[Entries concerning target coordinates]
# # # #
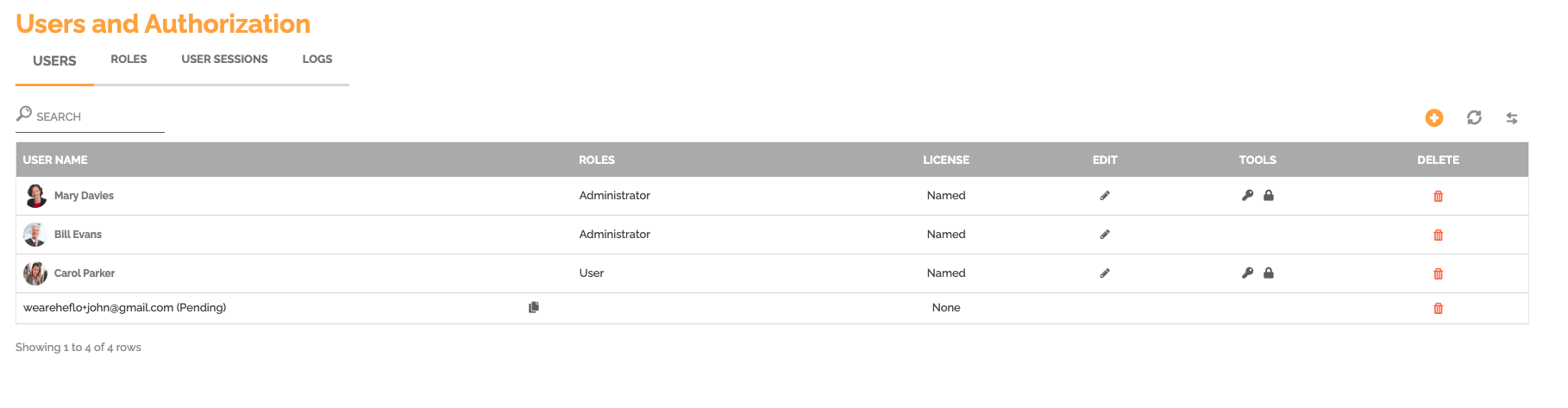Edit Mary Davies with the pencil icon
1568x408 pixels.
[x=1105, y=196]
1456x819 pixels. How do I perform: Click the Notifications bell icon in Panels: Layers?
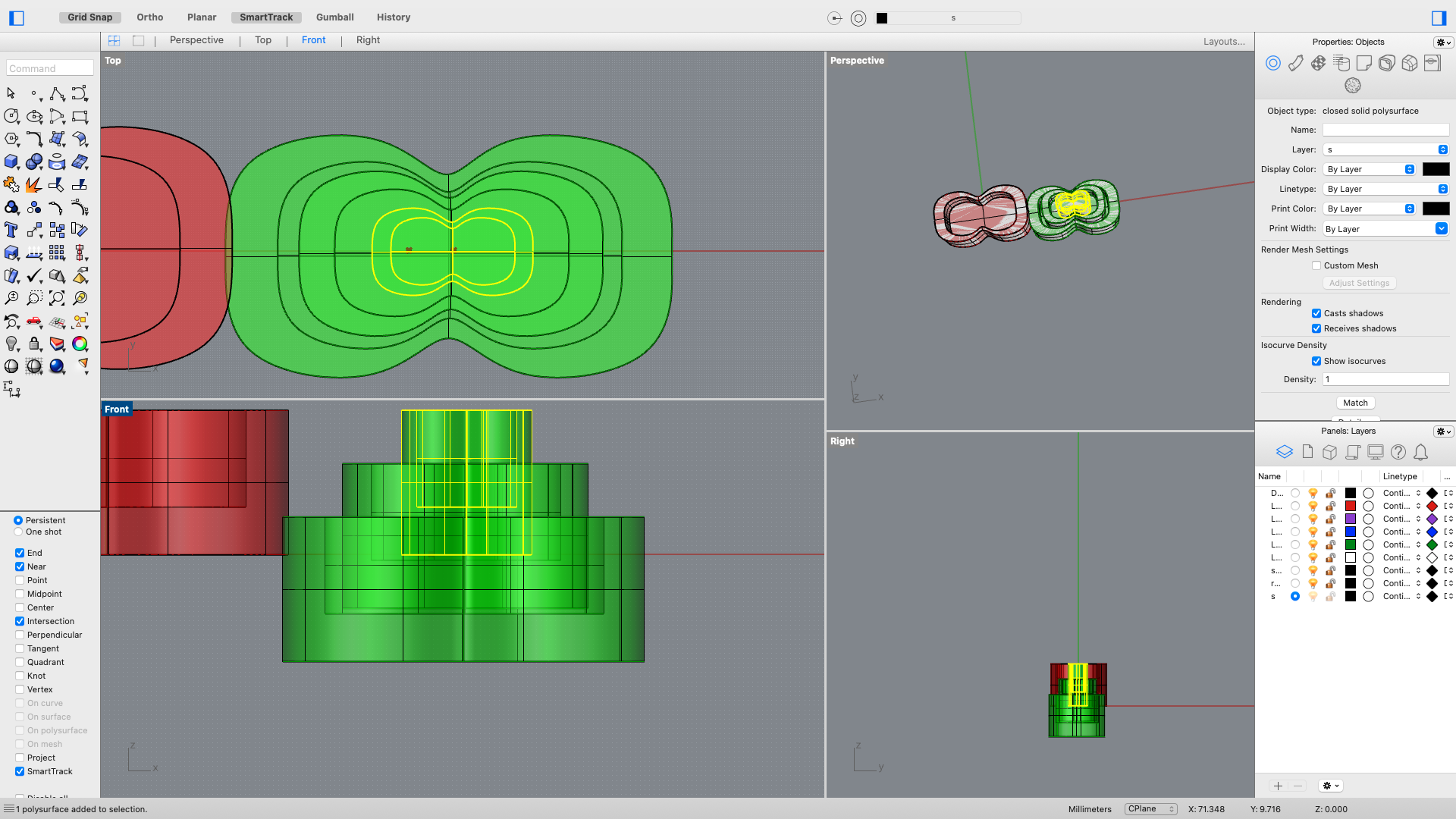click(1420, 452)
# # # #
Written exercise
Convert the lines above into a Markdown table with the columns "Row" and "Line," numbering each row, omitting any blank lines, and excluding the pictures.

Final result
| Row | Line |
|---|---|
| 1 | Edit Mary Davies with the pencil icon |
| 2 | 1568x408 pixels. |
| 3 | [x=1105, y=196] |
| 4 | 1456x819 pixels. How do I perform: Click the Notifications bell icon in Panels: Layers? |
| 5 | click(1420, 452) |